### RECORDED INFORMATION

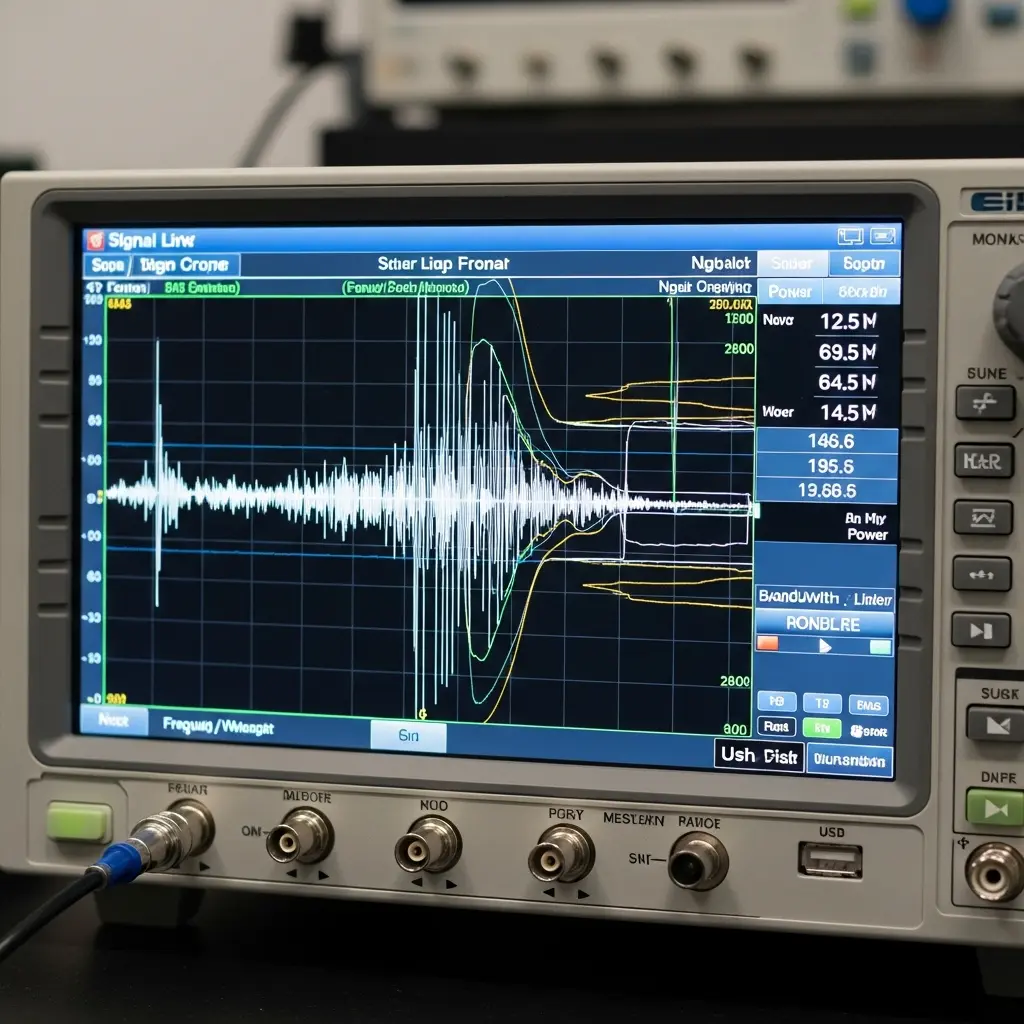Click the HB soft-key button

click(x=776, y=701)
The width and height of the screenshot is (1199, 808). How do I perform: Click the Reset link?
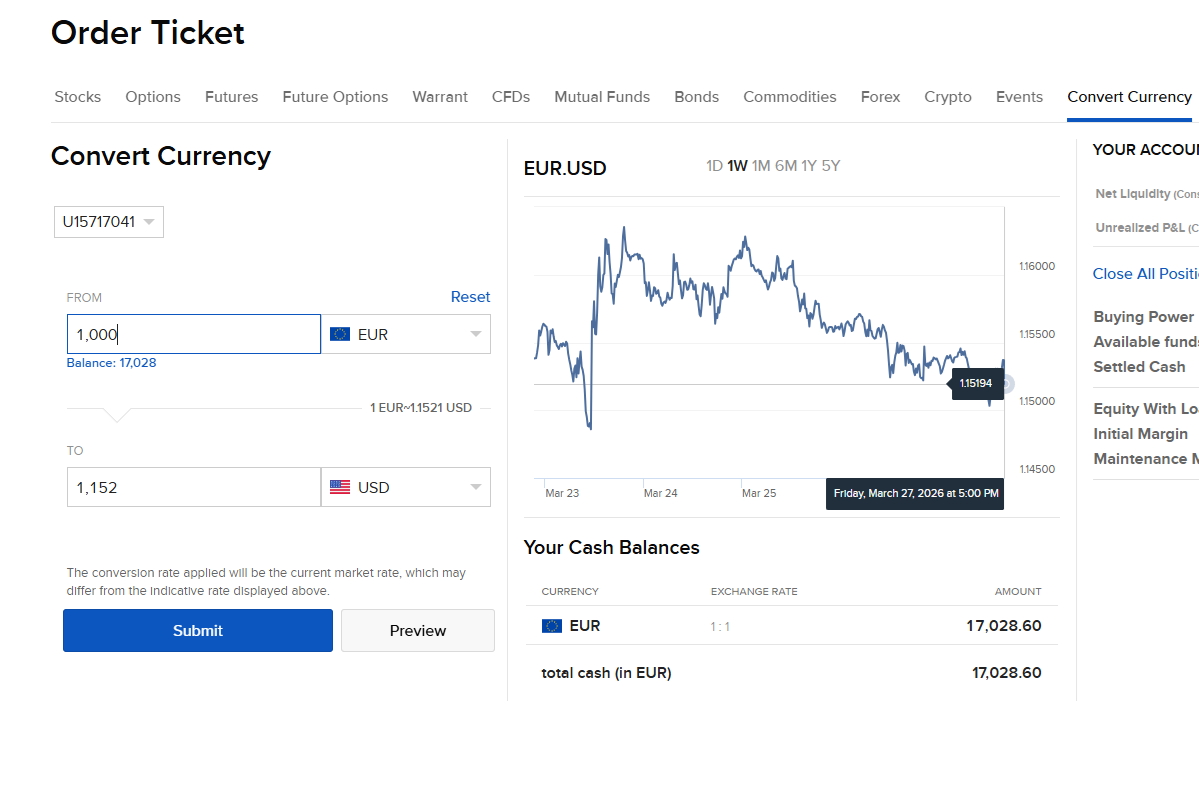pyautogui.click(x=470, y=297)
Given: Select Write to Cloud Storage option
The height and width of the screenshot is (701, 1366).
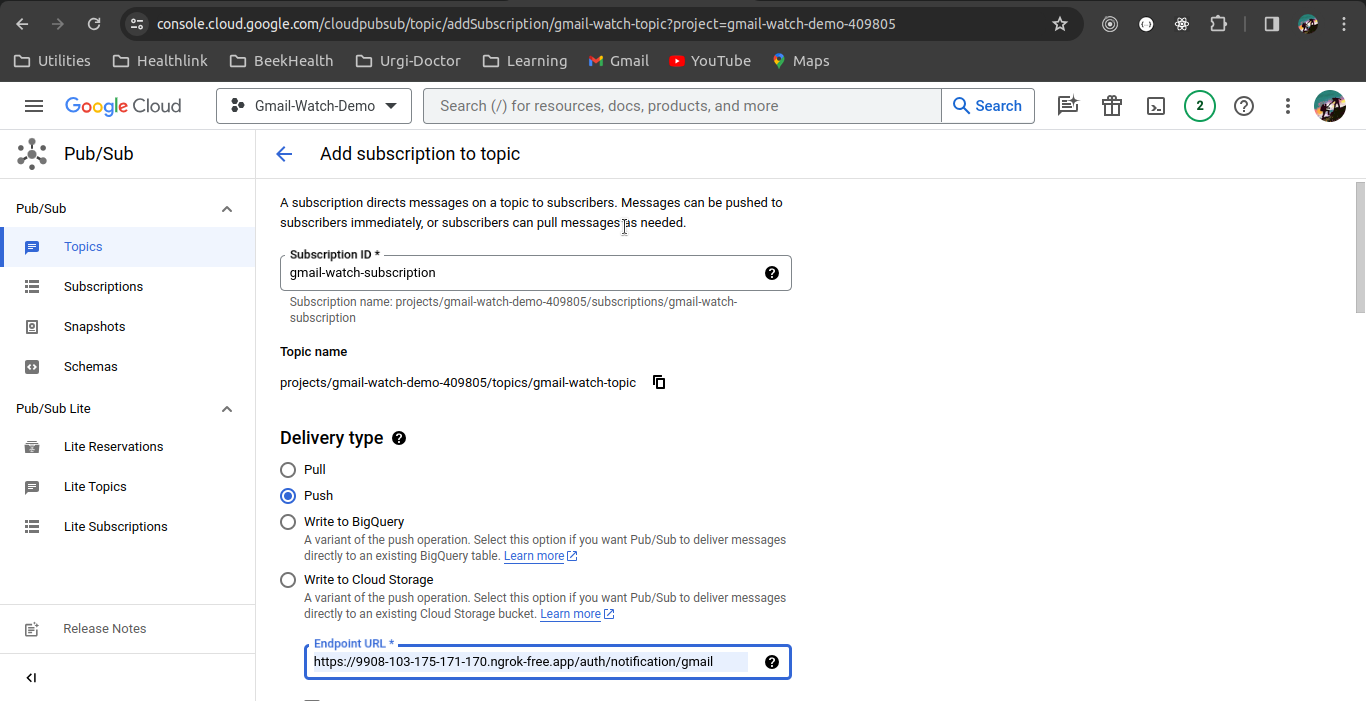Looking at the screenshot, I should (x=288, y=580).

######

ASSIGNMENT:
Starting with the line that contains "The height and", repeat each line exactly until the listing ends, including the last one. Leave pictures out.

EXPECTED ANSWER:
The height and width of the screenshot is (701, 1366).
Looking at the screenshot, I should (x=288, y=580).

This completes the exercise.